Publishing revenues for the first quarter of 2015 were $145 million compared with $153 million for the same prior-year period, reflecting lower print book sales. … Publishing operating income for the first quarter of 2015 of $12 million increased from $11 million in the first quarter of 2014 as the revenue decline was more than offset by lower selling and inventory costs.

That’s basically the story across the industry, as book publishing divisions have recently been bright spots (small ones, but still) for media companies such as News Corp. and Bertelsmann. On a visit to Bloomberg last week, John Fallon, chief executive of Pearson, which owns 47 percent of the biggest book publisher of them all, Penguin Random House (Bertelsmann owns the rest), said that even young readers still seemed interested in buying physical books. As an example he cited John Green’s “The Fault in Our Stars,” which has sold more than 10 million copies worldwide.

I found a copy of that book during my great weekend book-sorting adventure (there’s a 15-year-old in the apartment). Novels had been alphabetized by author back when we moved in 18 months ago, so it wasn’t hard to find a home for it. My problem was that I also have hundreds of economics, finance and business books that I like to consult when I’m writing, and I’d been having a terrible time finding them when I needed them. So I pulled all of them off the shelves, stacked them in piles by author’s last name, then reshelved. Now I can find my copy of, say, “Zipper: An Exploration in Novelty” by Robert Friedel in a jiffy.

This book is actually a good example because it isn’t available as an ebook. There is a copy in, strangely, the Mathematics Library at Columbia University, which isn’t far from my apartment. But still, if I wake up some morning and feel compelled to write a column that involves the zipper industry or maybe just innovation in general, it will be really nice to have that book right there in the “F” section, just left of the collected works of Milton Friedman. At least, that’s what I tell myself. It’s also helpful that books are seen as an appropriate wall-covering.

None of this is true of magazines and newspapers. They look bad stacked all over the family room, and they don’t lend themselves to search and retrieval. Almost all of them now also come in online versions where articles are easy to search and retrieve. As a result, they go out the door much more quickly than they used to. If a magazine is more than two months (or weeks in case of a weekly) old, it’s gone, with maybe a quick look at the table of contents to see if there are any stories worth saving to Pocket for reading later on the subway. The New Yorker still gets special treatment, as we put it in piles to be read later. But since those piles almost never actually are read, they’re usually out the door within a couple of months too. Bon Appetit gets stacked on a shelf below the cookbooks for a year or so and then thrown out. Newspapers of course have an even shorter shelf life, although the Book Review and Wednesday food section of the New York Times sometimes get a reprieve of a week or two.
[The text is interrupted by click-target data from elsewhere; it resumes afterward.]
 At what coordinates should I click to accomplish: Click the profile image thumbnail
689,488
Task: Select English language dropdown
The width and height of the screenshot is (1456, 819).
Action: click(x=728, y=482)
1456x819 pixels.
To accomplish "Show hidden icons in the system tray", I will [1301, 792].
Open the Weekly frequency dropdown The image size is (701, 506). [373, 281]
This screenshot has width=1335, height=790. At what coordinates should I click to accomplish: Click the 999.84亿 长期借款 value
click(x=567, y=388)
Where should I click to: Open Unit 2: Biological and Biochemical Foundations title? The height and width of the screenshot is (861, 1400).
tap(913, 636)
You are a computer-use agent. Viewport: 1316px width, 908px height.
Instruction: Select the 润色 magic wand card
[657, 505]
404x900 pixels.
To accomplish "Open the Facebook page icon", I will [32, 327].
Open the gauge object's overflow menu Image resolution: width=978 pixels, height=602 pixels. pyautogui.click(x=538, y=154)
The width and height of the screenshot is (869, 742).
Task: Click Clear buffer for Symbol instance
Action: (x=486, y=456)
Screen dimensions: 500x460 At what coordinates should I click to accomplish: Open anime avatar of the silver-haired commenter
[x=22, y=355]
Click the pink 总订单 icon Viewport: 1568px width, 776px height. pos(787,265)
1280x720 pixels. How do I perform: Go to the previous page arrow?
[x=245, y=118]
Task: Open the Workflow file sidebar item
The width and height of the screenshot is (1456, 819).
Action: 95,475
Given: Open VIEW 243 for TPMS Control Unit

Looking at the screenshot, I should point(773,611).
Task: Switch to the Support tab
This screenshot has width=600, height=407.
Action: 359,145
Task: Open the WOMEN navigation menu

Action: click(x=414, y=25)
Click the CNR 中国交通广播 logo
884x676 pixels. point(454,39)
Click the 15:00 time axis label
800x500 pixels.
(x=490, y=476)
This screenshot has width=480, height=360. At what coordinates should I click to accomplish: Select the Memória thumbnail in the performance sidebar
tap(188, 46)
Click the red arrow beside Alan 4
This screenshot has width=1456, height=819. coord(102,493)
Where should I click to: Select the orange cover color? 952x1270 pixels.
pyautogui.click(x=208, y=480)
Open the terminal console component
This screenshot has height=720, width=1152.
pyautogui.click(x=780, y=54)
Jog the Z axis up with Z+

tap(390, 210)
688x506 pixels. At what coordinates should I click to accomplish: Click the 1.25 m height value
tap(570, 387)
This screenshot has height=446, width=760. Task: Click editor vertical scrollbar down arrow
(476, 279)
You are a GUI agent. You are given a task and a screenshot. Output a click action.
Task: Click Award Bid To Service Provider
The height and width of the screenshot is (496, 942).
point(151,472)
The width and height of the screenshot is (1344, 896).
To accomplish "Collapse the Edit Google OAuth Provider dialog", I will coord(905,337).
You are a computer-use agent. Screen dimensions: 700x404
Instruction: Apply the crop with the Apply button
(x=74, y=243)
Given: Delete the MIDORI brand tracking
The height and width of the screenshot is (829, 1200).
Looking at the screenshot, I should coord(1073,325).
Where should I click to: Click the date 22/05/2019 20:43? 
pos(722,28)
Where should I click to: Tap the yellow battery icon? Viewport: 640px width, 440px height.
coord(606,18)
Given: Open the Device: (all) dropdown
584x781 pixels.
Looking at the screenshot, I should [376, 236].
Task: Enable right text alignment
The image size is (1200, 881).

On the plus side, my family and I are still paying for magazines and newspapers – as are lots of other people, apparently. We’re just ever less likely to see the ads in them.

There was also a quick trip to the Jersey Shore, but we only stayed for three hours. These are nominal dollars – that is, not adjusted for inflation or deflation. The reason I went with them is that by trying to correct for deflation as media products shift to cheaper digital versions, the BEA’s adjusted numbers can show spending increases even where fewer dollars are being spent. The numbers in the chart are seasonally adjusted, though. I have yet to actually consult this book in my work. But it’s going to happen someday, I’m sure.